The Hungry Detective is a series reader. There are boat loads of books I have not been able to read because the latest is book eight, and I have yet to read even book one. It is all about progress. The character is built up over those books and this shape informs the larger story which creates a larger sense of character. One big circle. So I read A BAD DAY FOR PRETTY by Sophie Littlefield. Book 2 in this recent series without bothering to read her well received first opus A BAD DAY FOR SORRY. The shackles of not beginning at the beginning stayed with me through out  PRETTY. It mattered little but tainted the overall effect. Primarily because the frame for Ms. Littlefield's books are enticing. I want to know what happened before.

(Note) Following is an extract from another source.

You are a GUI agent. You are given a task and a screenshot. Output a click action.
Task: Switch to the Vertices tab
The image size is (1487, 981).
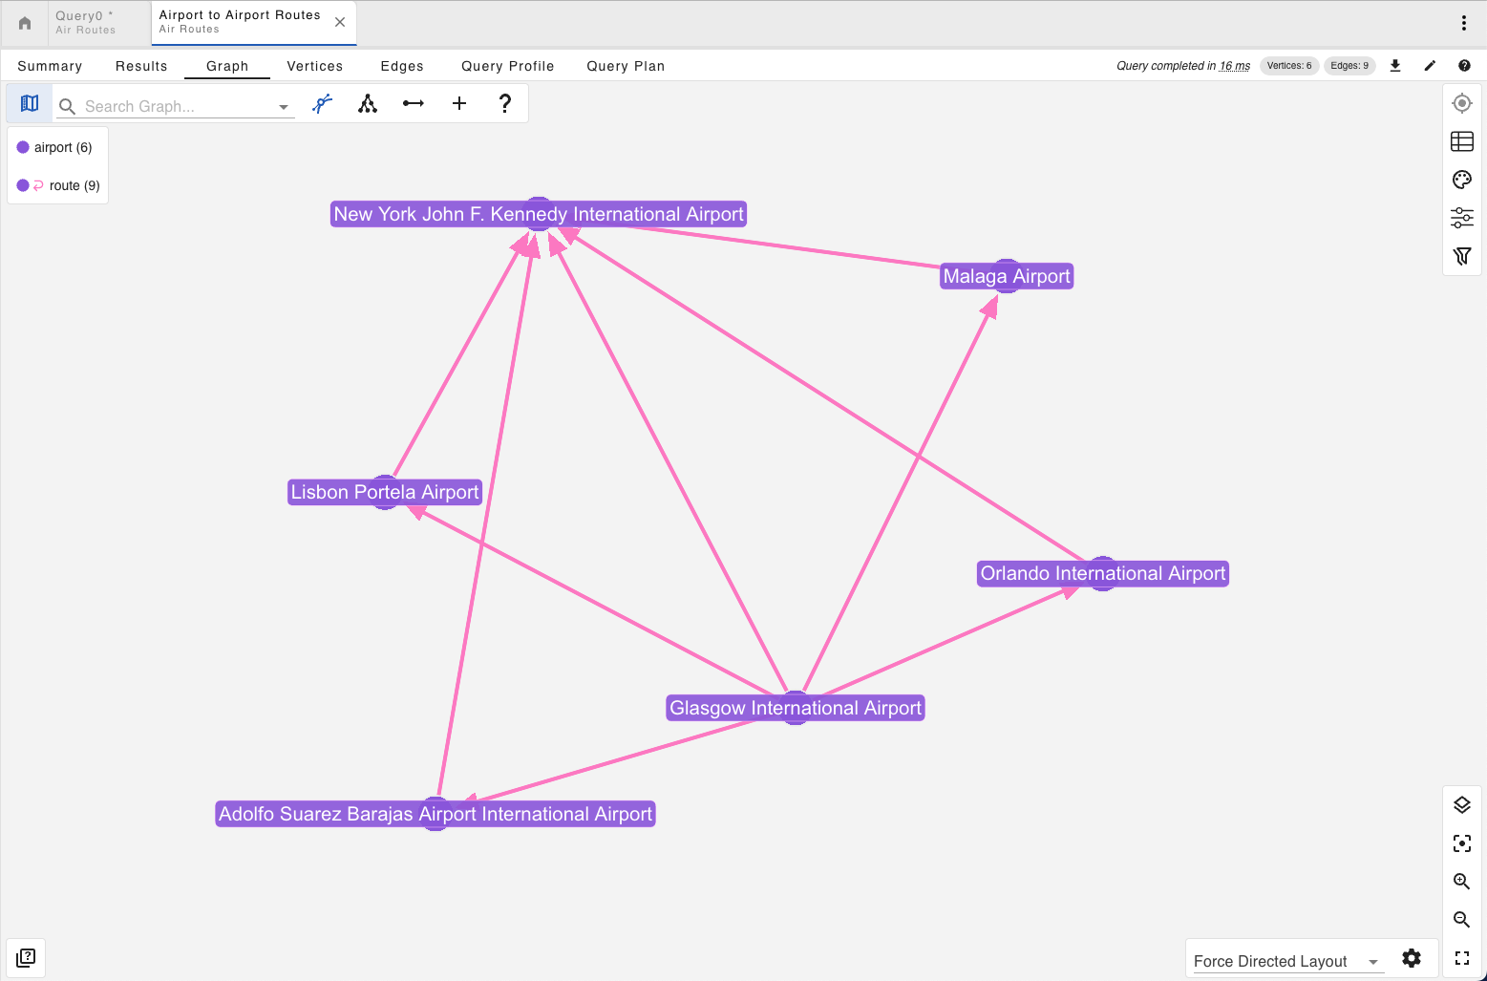(x=314, y=66)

Stella Hardesty owns a sewing shop by day and redistributes the inequity of male-female relationships by night. After years spent in an abusive relationship where her husband ended up dead by her own hand, never again will Stella allow a man to inflict their cowardly ways on women. It's  hard not to like a book like A BAD DAY FOR PRETTY. Stella is a winning creation. If you can't root for a character who has found the wherewithal to actual stand up for herself and what she believes in then I don't want to know you. She is the embodiment of wish fulfillment for every reader. Who doesn't want the quiet determination, minus the violent mayhem, of Stella?

It is only just the tiniest bit of a shame that this wonderful creation is not in a better story. The through line of A BAD DAY FOR PRETTY concerns the discovery a dead woman in the foundation of a snack shack near the demolition derby track after a tornado. And while I am certainly willing to give points for creative burial location, the crime story meanders around unwilling to commit to anything more than Stella having a few conversations with that right people at the right time. And even then the person Stella is talking to seems to know there is not much interest in any real mystery or misleading subterfuge. They trip over themselves to blurt out the who's, the how's and the what for's without much arm twisting.

What does work here is Stella Hardesty. To know her is to hopefully not be maimed or murdered by her. I'm not looking for a story with a grand cabal, but a little more attention to story, along with the wonderfully drawn characters, would have boosted A BAD DAY FOR PRETTY to something really special.